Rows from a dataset
○ ○ ○ ○ ○ ○ ○

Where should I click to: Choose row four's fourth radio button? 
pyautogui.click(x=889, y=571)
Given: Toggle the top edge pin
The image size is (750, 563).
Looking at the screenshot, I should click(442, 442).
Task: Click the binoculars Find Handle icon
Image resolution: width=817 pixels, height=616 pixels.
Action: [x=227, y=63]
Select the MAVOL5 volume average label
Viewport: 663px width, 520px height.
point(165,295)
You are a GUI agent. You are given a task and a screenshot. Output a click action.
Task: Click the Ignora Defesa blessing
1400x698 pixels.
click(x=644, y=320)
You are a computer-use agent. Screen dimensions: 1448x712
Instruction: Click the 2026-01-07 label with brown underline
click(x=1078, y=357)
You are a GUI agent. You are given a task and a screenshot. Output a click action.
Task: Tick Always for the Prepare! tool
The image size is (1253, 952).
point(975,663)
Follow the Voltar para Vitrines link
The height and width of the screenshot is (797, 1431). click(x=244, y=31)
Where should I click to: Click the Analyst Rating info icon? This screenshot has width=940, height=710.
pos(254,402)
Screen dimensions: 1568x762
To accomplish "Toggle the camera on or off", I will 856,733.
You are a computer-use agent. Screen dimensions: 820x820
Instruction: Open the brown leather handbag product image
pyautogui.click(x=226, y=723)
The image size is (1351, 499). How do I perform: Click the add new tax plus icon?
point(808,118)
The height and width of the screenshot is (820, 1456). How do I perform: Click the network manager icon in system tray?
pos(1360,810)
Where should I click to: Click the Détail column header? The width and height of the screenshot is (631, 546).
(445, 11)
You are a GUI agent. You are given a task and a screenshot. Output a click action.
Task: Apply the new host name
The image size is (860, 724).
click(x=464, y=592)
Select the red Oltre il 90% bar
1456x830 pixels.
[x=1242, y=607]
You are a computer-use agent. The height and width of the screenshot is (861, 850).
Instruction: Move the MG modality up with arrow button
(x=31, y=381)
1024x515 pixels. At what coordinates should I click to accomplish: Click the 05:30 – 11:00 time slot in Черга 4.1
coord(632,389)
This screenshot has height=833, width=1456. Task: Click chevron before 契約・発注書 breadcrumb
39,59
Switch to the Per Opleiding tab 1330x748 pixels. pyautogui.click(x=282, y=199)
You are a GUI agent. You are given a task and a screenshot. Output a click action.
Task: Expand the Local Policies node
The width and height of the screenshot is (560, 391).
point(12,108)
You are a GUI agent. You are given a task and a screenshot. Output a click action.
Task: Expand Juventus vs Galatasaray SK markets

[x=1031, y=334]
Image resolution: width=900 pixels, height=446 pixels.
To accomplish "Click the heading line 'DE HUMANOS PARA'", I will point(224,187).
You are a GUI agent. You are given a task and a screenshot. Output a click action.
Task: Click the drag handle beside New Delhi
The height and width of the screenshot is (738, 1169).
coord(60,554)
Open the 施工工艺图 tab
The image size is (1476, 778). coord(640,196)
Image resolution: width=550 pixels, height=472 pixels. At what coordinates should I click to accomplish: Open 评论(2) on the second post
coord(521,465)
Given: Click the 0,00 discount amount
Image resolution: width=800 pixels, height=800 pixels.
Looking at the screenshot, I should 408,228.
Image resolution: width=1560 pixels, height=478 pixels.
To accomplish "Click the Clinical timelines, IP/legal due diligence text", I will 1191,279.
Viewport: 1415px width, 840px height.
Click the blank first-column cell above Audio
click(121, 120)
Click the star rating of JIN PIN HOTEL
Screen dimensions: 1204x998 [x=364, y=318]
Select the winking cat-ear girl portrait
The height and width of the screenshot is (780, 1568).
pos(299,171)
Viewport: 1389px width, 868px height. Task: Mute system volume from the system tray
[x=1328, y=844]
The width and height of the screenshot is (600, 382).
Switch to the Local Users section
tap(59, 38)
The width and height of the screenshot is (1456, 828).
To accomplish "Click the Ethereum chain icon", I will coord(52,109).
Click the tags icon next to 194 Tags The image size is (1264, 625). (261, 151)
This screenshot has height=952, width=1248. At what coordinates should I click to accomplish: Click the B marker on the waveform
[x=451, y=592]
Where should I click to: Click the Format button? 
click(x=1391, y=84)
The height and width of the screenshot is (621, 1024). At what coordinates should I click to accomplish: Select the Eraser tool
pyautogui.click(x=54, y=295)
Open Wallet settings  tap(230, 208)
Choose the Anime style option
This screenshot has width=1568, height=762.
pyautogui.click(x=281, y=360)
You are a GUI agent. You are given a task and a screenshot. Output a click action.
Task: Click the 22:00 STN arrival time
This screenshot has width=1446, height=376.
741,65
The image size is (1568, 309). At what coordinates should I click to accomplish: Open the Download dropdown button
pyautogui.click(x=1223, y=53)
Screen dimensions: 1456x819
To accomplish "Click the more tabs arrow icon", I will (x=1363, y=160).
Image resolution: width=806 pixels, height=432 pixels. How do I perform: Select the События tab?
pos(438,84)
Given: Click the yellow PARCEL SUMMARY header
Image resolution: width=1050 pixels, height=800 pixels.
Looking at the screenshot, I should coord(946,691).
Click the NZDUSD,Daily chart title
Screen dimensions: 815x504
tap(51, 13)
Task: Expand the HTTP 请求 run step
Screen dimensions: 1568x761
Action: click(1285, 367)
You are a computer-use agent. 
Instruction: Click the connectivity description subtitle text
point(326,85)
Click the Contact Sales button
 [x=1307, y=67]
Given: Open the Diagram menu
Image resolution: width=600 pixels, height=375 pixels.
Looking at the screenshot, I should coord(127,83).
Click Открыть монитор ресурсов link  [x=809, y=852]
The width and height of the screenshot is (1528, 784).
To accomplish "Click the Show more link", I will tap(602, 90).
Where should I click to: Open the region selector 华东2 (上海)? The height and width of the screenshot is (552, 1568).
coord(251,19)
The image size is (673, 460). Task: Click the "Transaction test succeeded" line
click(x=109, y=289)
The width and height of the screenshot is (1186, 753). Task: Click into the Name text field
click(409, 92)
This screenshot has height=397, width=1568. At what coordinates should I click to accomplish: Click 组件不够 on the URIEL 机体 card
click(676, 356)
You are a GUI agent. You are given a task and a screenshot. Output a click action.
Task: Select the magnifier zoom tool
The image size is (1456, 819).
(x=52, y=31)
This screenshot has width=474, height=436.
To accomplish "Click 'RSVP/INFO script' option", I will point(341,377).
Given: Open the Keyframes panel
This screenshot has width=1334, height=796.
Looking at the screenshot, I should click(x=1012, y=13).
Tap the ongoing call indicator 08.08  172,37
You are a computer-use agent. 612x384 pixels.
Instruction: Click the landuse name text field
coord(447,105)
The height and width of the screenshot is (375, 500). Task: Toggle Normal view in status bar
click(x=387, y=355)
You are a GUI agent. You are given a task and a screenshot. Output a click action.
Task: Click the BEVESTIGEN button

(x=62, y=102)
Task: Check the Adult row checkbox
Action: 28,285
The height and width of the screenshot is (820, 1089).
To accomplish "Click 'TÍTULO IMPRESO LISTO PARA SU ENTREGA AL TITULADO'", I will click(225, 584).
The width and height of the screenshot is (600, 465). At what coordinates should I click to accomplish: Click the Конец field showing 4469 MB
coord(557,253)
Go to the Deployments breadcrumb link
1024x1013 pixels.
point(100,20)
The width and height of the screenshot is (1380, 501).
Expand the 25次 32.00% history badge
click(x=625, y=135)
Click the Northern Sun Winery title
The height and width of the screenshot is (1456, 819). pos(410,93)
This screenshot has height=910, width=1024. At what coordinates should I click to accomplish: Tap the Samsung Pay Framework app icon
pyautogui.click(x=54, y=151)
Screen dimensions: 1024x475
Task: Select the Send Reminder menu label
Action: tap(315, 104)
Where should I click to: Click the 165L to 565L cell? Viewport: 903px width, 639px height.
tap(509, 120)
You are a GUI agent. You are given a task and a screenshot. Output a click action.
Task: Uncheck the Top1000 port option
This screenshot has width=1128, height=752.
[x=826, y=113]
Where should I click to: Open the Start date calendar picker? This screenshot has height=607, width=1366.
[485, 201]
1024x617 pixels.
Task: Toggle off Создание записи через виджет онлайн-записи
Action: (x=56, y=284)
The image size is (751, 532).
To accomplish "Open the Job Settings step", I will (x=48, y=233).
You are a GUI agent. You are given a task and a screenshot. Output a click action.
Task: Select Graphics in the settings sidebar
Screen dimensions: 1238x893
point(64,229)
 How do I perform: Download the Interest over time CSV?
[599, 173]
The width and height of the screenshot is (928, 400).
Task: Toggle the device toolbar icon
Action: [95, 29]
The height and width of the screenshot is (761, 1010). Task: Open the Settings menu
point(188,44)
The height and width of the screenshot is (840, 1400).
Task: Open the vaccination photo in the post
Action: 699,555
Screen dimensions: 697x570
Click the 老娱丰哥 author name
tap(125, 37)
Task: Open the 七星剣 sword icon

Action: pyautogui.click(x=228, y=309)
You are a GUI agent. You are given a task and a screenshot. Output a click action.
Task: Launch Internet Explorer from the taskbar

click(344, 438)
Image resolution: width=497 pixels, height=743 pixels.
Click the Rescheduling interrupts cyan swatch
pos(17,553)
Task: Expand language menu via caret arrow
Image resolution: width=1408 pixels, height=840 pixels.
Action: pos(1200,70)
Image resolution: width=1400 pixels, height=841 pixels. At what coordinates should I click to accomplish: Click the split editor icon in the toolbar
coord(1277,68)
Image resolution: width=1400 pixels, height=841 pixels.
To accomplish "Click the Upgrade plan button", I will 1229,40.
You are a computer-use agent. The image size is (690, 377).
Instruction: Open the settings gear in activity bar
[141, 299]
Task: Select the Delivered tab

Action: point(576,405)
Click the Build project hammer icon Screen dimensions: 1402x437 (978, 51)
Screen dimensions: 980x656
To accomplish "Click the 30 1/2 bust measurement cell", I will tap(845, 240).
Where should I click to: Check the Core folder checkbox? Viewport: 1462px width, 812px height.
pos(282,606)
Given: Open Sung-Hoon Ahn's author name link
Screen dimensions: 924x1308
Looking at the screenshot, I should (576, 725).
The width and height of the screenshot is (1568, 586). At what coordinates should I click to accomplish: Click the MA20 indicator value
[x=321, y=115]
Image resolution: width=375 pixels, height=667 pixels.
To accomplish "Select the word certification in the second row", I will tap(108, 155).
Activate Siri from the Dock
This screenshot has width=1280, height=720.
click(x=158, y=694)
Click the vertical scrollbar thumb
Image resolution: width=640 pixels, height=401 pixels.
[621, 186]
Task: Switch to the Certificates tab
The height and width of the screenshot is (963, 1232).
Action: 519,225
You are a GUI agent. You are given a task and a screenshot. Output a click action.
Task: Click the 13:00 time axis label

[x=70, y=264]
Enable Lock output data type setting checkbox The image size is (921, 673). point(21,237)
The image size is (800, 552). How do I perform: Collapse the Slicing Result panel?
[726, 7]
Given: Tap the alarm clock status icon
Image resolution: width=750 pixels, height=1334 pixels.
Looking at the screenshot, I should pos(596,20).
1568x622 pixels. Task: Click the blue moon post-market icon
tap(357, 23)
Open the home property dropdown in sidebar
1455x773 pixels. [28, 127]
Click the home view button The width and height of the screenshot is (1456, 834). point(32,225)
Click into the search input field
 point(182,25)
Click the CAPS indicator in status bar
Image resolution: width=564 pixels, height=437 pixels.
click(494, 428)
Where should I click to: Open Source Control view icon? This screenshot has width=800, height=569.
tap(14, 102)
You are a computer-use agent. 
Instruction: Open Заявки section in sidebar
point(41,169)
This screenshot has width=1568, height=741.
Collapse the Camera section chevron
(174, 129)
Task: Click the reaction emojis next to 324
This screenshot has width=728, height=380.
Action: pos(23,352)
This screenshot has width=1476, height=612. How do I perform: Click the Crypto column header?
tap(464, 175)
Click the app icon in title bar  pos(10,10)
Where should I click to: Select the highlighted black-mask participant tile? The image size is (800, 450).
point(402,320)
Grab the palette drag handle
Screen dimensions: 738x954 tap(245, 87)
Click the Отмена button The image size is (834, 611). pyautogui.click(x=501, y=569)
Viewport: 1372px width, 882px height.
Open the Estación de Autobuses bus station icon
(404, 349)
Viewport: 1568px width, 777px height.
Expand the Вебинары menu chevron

○ ○ ○ ○ ○ ○ ○

_WRITTEN EXERCISE_:
Arrange the part of the listing above that opens with the line containing "Grab the palette drag handle" and runs through the end of the listing as a numbered list, leaving out blank lines.

_ANSWER FOR THE TASK_:
1. Grab the palette drag handle
2. Screen dimensions: 738x954 tap(245, 87)
3. Click the Отмена button The image size is (834, 611). pyautogui.click(x=501, y=569)
4. Viewport: 1372px width, 882px height.
5. Open the Estación de Autobuses bus station icon
6. (404, 349)
7. Viewport: 1568px width, 777px height.
8. Expand the Вебинары menu chevron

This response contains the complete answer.